## What to work on
Find the lines below that contain the string "agent". Copy each one.

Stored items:
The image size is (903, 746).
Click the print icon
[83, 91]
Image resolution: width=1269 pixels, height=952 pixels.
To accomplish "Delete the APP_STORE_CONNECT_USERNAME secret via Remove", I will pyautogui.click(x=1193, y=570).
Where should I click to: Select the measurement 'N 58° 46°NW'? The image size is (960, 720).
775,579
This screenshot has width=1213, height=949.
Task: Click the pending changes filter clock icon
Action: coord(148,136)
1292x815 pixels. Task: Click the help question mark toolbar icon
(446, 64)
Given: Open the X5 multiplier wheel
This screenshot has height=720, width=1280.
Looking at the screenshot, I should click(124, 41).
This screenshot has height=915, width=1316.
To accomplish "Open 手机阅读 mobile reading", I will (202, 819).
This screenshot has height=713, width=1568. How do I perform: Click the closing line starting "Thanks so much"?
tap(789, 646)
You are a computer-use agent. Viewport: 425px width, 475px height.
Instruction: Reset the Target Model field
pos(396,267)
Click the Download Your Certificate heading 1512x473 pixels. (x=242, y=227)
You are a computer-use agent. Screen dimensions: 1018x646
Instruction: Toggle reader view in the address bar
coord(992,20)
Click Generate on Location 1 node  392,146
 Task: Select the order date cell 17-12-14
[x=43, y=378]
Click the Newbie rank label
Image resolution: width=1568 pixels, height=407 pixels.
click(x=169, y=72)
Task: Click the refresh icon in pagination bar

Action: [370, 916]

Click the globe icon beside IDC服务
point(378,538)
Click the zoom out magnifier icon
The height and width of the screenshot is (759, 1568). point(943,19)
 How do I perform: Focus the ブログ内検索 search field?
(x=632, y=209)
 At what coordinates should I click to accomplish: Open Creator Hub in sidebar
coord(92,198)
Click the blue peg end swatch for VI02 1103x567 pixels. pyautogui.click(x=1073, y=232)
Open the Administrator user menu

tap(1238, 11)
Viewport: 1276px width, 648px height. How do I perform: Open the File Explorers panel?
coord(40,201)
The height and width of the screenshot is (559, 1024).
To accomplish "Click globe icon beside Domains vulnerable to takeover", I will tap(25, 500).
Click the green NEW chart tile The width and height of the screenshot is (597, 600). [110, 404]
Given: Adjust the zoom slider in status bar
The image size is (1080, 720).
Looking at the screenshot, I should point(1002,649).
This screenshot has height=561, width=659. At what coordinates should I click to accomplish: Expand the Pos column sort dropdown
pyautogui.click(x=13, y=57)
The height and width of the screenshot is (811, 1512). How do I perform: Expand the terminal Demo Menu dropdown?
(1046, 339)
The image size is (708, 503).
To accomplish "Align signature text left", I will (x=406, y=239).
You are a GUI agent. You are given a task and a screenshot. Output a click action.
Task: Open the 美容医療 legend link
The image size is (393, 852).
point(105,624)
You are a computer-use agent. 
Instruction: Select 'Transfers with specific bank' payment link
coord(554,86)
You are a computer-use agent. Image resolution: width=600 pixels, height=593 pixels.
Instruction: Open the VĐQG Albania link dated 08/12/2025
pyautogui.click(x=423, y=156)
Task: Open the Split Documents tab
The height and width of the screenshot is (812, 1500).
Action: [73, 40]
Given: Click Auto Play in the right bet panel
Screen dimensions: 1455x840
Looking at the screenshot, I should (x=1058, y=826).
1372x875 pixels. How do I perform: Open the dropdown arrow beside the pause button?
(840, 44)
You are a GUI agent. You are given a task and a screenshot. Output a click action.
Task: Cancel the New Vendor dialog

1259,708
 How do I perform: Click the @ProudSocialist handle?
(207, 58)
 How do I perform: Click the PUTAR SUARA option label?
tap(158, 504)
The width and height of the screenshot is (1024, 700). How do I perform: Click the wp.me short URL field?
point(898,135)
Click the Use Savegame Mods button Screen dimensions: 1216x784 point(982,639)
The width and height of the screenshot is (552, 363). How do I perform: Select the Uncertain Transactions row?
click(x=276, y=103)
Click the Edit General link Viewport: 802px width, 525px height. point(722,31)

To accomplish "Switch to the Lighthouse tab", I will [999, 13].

## Exercise solution
You are a computer-use agent. Viewport: 425px width, 475px height.
You are a computer-use agent. Screen dimensions: 1018x646
You are a GUI agent. You are given a task and a screenshot. Output a click action.
You are a computer-use agent. 
You are a computer-use agent. Image resolution: width=600 pixels, height=593 pixels.
You are a GUI agent. You are given a task and a screenshot. Output a click action.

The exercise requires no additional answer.